The Government has introduced a new debt relief scheme called Breathing Space. It came into effect on 4 May 2021. The aim of the scheme is to give those in debt some legal protection from creditors by providing a “breathing space” for them to resolve their money issues. Could the scheme help prevent a debtor’s eviction from their home?

The Debt Respite Scheme (Breathing Space Moratorium and Mental Health Crisis Moratorium) (England and Wales) Regulations 2020 establish two types of moratoria on debt. One is called the breathing space moratorium (also known as the “standard” breathing space); the second is named the mental health crisis moratorium (also known as the “mental health” breathing space). 

The Government has published guidance on their website as to how the schemes work. This  states that:

A standard breathing space is available to anyone with problem debt. It gives them legal protections from creditor action for up to 60 days. The protections include pausing most enforcement action and contact from creditors and freezing most interest and charges on their debts.

A mental health crisis breathing space is only available to someone who is receiving mental health crisis treatment and it has some stronger protections. It lasts as long as the person’s mental health crisis treatment, plus 30 days (no matter how long the crisis treatment lasts).

Whilst the regulations are not aimed specifically at tenants or owner-occupiers in rent or mortgage arrears, the new scheme can be used by those facing eviction action, including court proceedings for arrears. 

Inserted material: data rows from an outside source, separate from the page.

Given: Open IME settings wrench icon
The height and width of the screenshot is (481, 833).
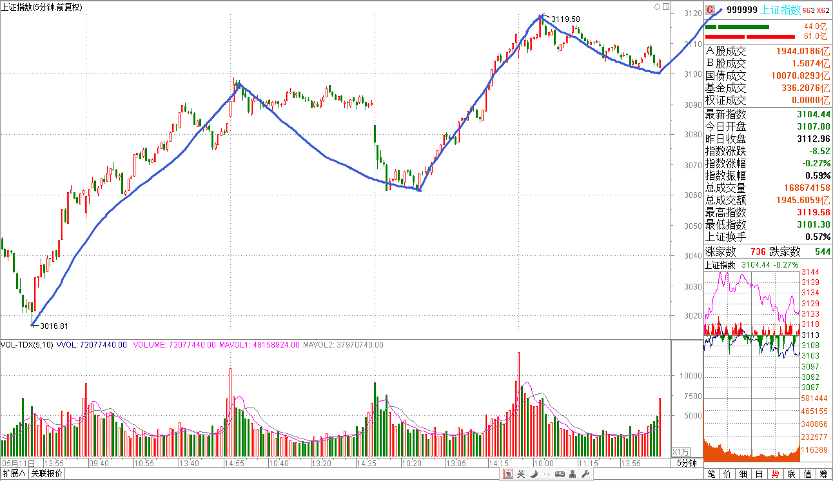Looking at the screenshot, I should (584, 475).
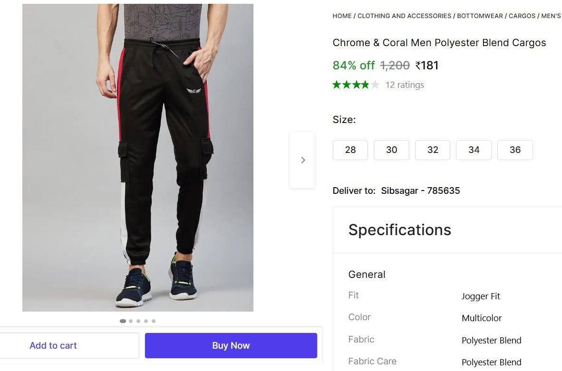Screen dimensions: 562x371
Task: Navigate to CARGOS breadcrumb
Action: [522, 16]
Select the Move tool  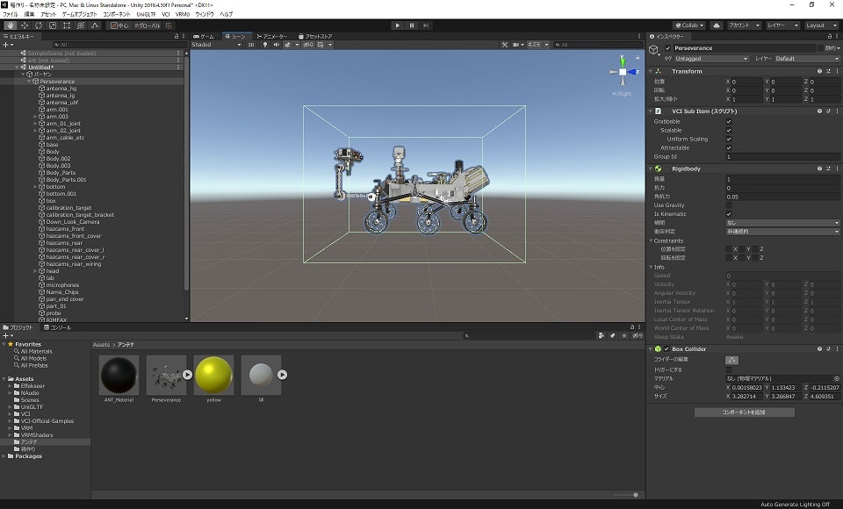click(24, 25)
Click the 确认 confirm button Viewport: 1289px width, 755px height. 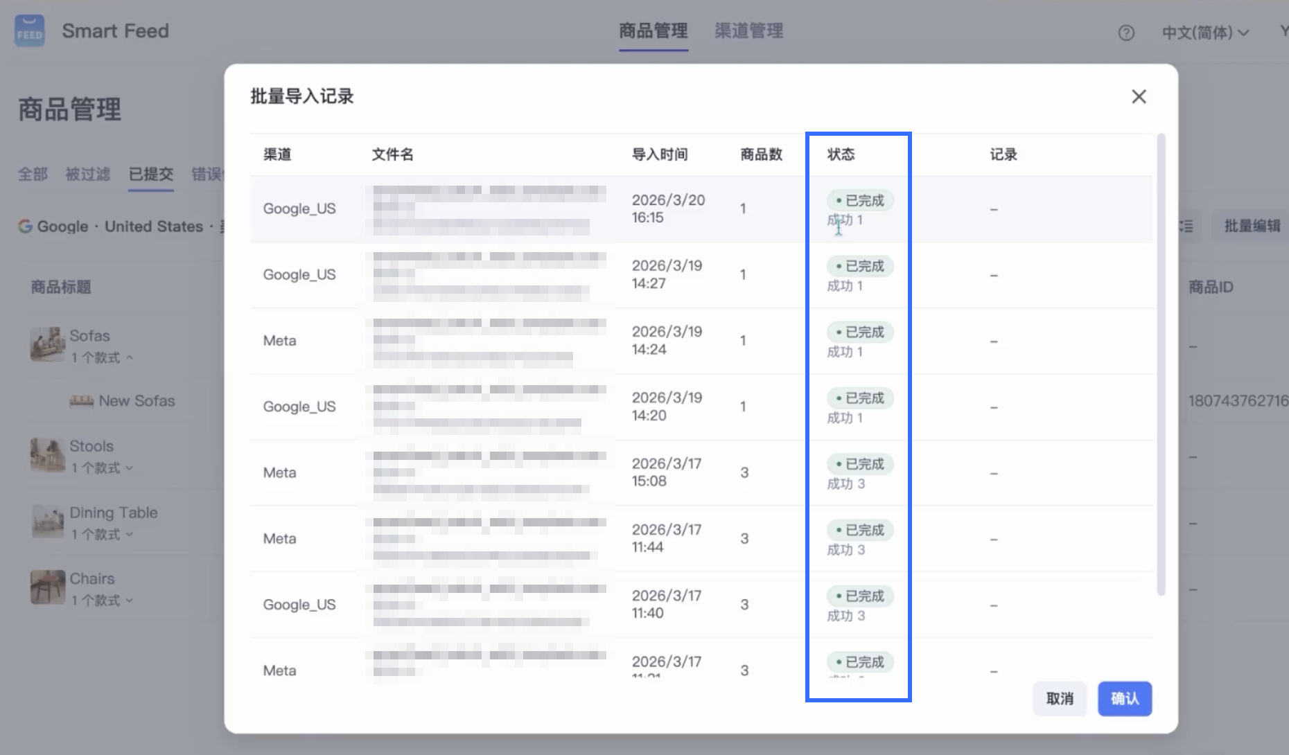click(x=1124, y=698)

If someone has rent or mortgage arrears they can seek debt advice from a debt advisor. Only a debt advice provider who is authorized by the Financial Conduct Authority (FCA) to offer debt counselling or a local authority (where they provide debt advice to residents), can start a breathing space. 

If the debtor is in a mental health crisis then other people can apply to the debt advice provider for a breathing space on the debtor’s behalf. This includes the debtor’s carer, approved mental health practitioners, care coordinators, mental health nurses, social workers, independent advocates and the debtor’s representative. 

To be eligible for the breathing space scheme the debtor must:

  • Be an individual
  • Owe a “qualifying debt” to a creditor (which includes rent or mortgage arrears)
  • Live or usually live in England or Wales
  • Not have a Debt Relief Order or an Individual Voluntary Arrangement or an Interim Order, or be an undischarged bankrupt
  • Not already have a Breathing Space, or have had a standard Breathing Space in the last 12 months

The debtor must also show that they cannot or are unlikely to be able to repay all or some of their debt, and that a breathing space is appropriate for them. 

Whilst the Breathing Space is in force, a creditor, or anyone acting on their behalf, cannot take any enforcement action against the debtor. This would include a landlord or mortgage company trying to evict an occupier for rent or mortgage arrears. . 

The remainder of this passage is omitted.